### Task
Locate, in the data below, the line that contains "Where should I click to: Click" and the line that contains "Task: Open the PowerPoint icon"; reproduce exactly those two lines and every line between them, nothing more.
* * * *
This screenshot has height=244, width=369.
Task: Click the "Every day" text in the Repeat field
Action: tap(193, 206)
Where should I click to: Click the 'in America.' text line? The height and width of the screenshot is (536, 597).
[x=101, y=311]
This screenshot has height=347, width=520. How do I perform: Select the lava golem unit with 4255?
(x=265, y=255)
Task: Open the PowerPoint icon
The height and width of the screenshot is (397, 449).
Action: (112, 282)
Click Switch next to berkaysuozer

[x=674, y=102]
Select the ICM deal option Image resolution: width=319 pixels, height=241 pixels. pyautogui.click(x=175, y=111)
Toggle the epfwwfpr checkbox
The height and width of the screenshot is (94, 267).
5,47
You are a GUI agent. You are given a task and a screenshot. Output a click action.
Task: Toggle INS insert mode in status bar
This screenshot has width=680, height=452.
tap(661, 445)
* * * *
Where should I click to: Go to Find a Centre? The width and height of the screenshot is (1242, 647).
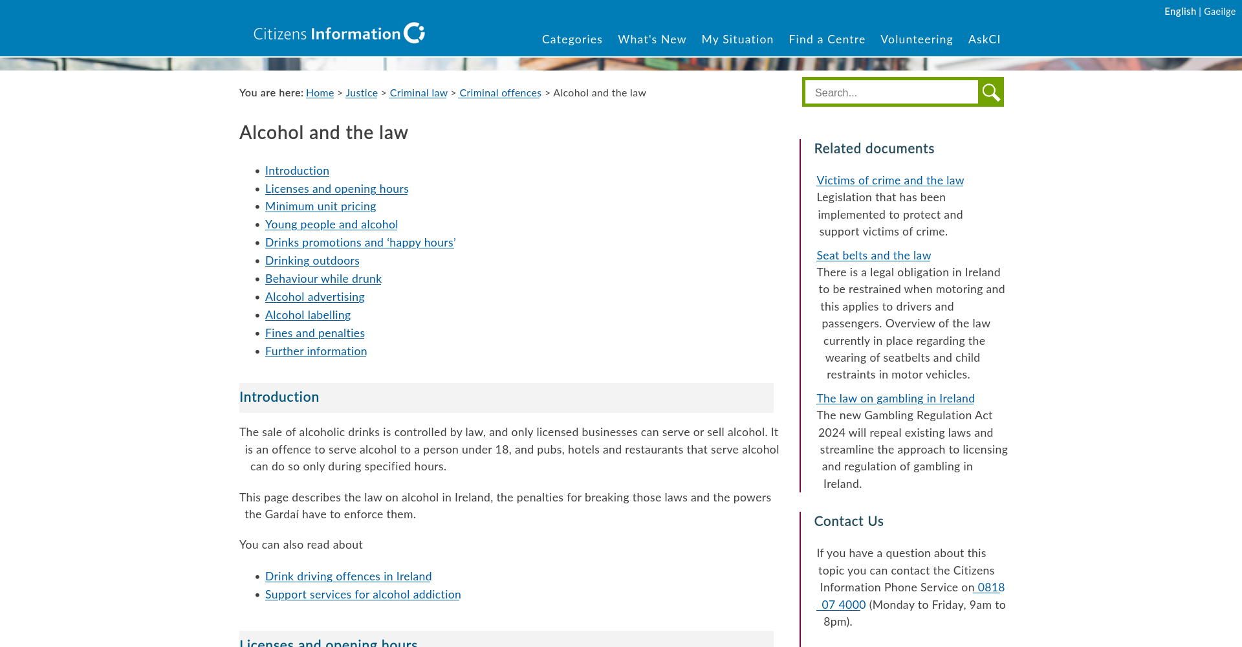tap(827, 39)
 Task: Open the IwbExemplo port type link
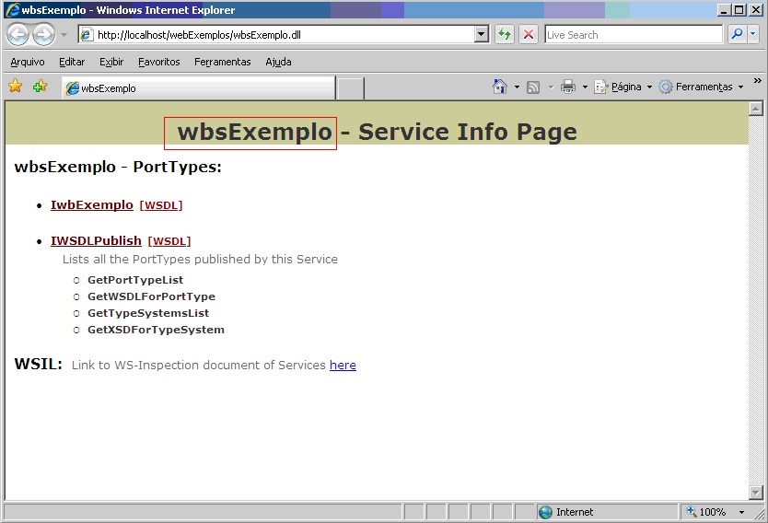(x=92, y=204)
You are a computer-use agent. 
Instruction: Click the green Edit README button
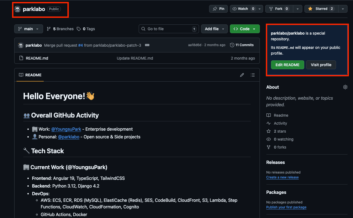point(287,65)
* * * *
### Task solution
Where should I click to: Click the 'in America.' text line? The height and width of the screenshot is (536, 597).
[x=101, y=311]
This screenshot has height=347, width=520. How do I perform: Select the lava golem unit with 4255?
(x=265, y=255)
Task: Open the PowerPoint icon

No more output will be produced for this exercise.